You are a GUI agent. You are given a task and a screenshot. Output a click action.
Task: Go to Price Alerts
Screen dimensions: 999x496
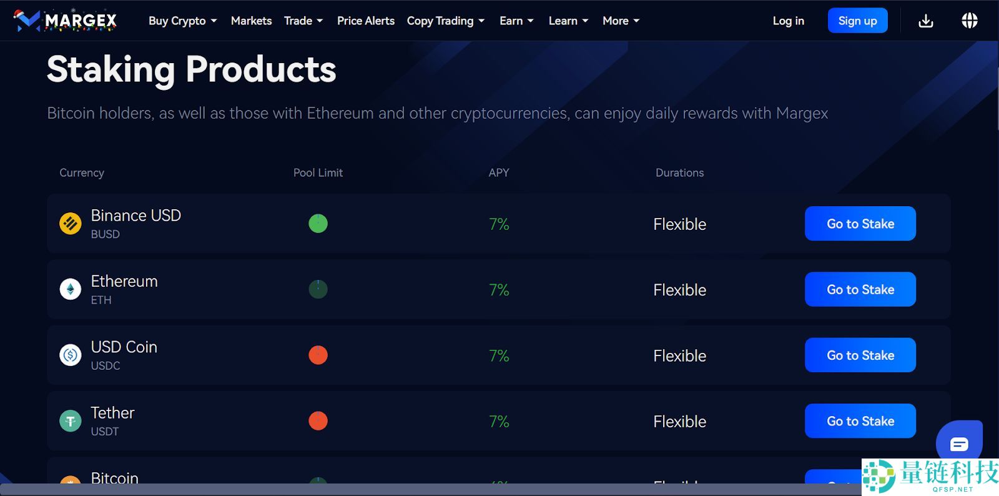[366, 21]
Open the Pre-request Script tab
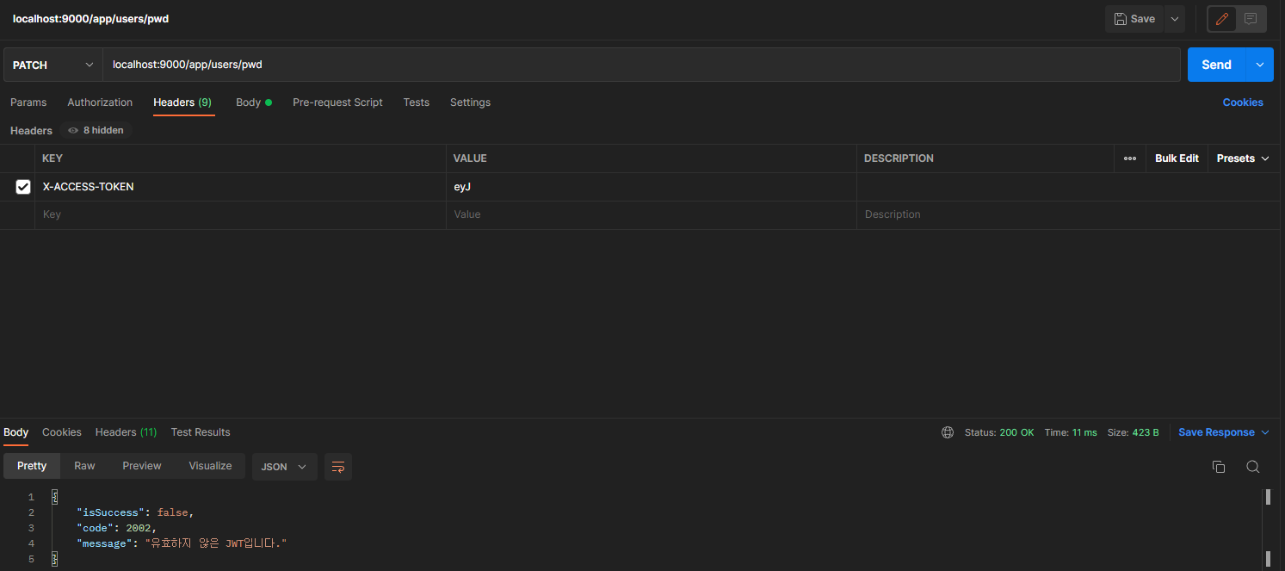The width and height of the screenshot is (1285, 571). 337,102
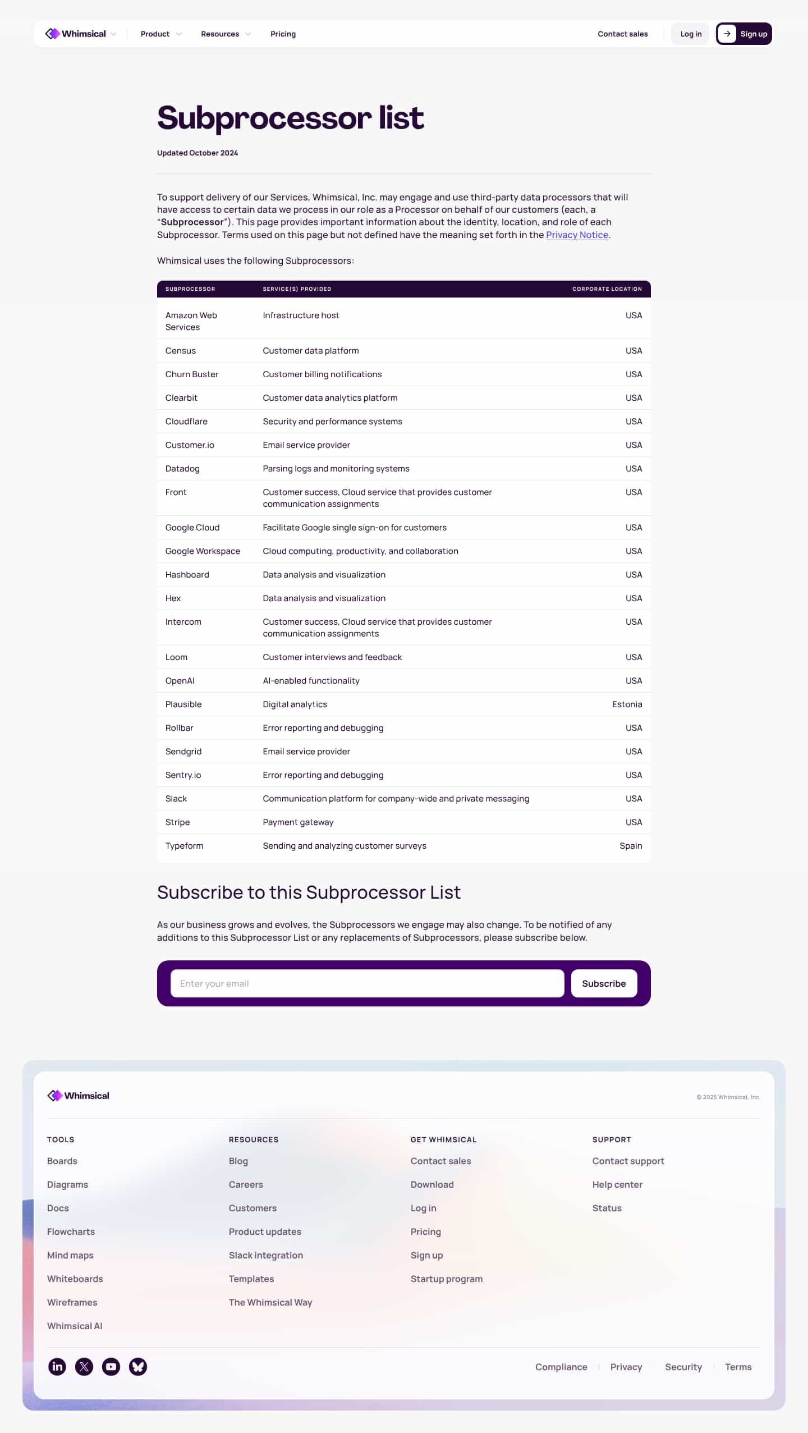The image size is (808, 1433).
Task: Expand the Product dropdown menu
Action: point(161,34)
----
(Task prompt): Once more, please print all the lines above exactly, without their pictures.

(Output of the task):
You are a GUI agent. You are given a task and a screenshot. Output a click action.
Task: Go to Price Alerts
Screen dimensions: 999x496
[366, 21]
Open the Pre-request Script tab
The width and height of the screenshot is (1285, 571). 337,102
The image size is (808, 1433).
Task: Expand the Product dropdown menu
Action: point(161,34)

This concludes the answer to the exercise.